Revert "DRAFT: Revert "Add Cosine Annealing LR scheduler as a decay m…

…ethod (#3507)" (#3545)"

This reverts commit feec8a6.

ludwig/modules/lr_scheduler.py

@@ -1,9 +1,9 @@
 import logging
 import math
-from typing import Any, Dict
+from typing import Any, Callable, Dict
 
 from torch.optim import Optimizer
-from torch.optim.lr_scheduler import LambdaLR, ReduceLROnPlateau
+from torch.optim.lr_scheduler import CosineAnnealingWarmRestarts, LambdaLR, ReduceLROnPlateau, SequentialLR
 
 from ludwig.constants import MINIMIZE, TRAINING, VALIDATION
 from ludwig.modules.metric_registry import get_metric_objective
@@ -166,22 +166,41 @@ def get_schedule_with_warmup(
     step_info: StepInfo,
 ) -> LambdaLR:
     """Creates a learning rate scheduler that updates each training step."""
-    decay_fn = decay_registry[config.decay]
+    schedulers = []
 
-    def lr_lambda(current_step: int):
-        if current_step < step_info.num_warmup_steps:
-            return float(current_step) / float(max(1, step_info.num_warmup_steps))
-        return decay_fn(current_step, step_info.num_training_steps, step_info.num_warmup_steps, config)

# Collected data
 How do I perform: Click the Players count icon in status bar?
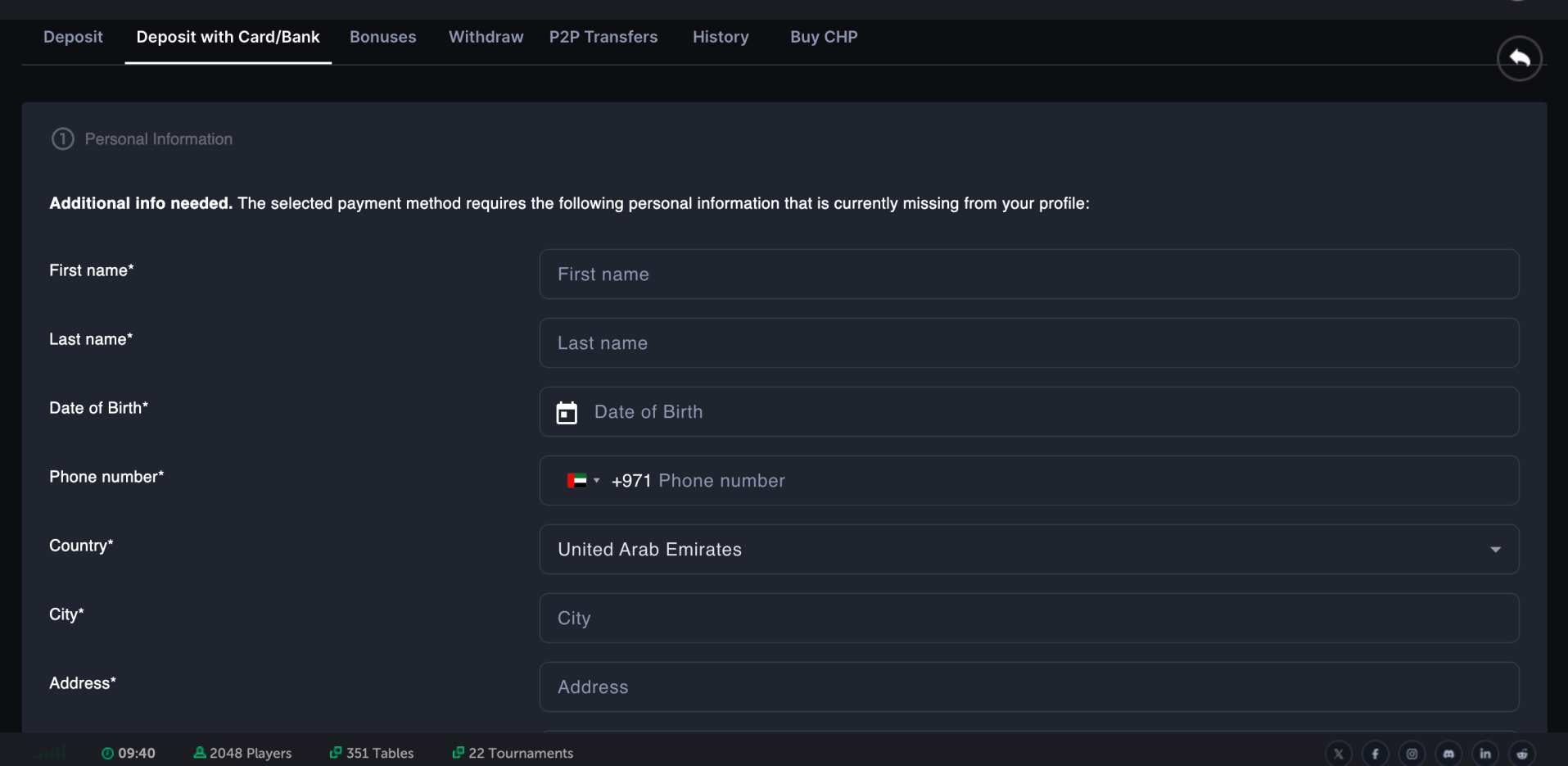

# Requirements
Continue the learning-rate scheduler code diff from the point where it stops.

# The output
+    # Warmup scheduler
+    if step_info.num_warmup_steps > 0:
+        warmup_scheduler = LambdaLR(
+            optimizer,
+            lambda current_step: float(current_step) / float(max(1, step_info.num_warmup_steps)),
+            last_epoch=-1,
+        )
+        schedulers.append(warmup_scheduler)
 
-    return LambdaLR(optimizer, lr_lambda, last_epoch=-1)
+    # Decay scheduler
+    decay = config.decay
+    decay_scheduler = decay_registry[decay](config, optimizer, step_info)
+    schedulers.append(decay_scheduler)
+
+    if len(schedulers) == 1:
+        # Only one scheduler, no need to wrap in a SequentialLR
+        return schedulers[0]
+
+    # Return a SequentialLR that applies the warmup and decay schedulers in order
+    # with the warmup scheduler only applied for the first num_warmup_steps steps.
+    return SequentialLR(optimizer, schedulers=schedulers, milestones=[step_info.num_warmup_steps], last_epoch=-1)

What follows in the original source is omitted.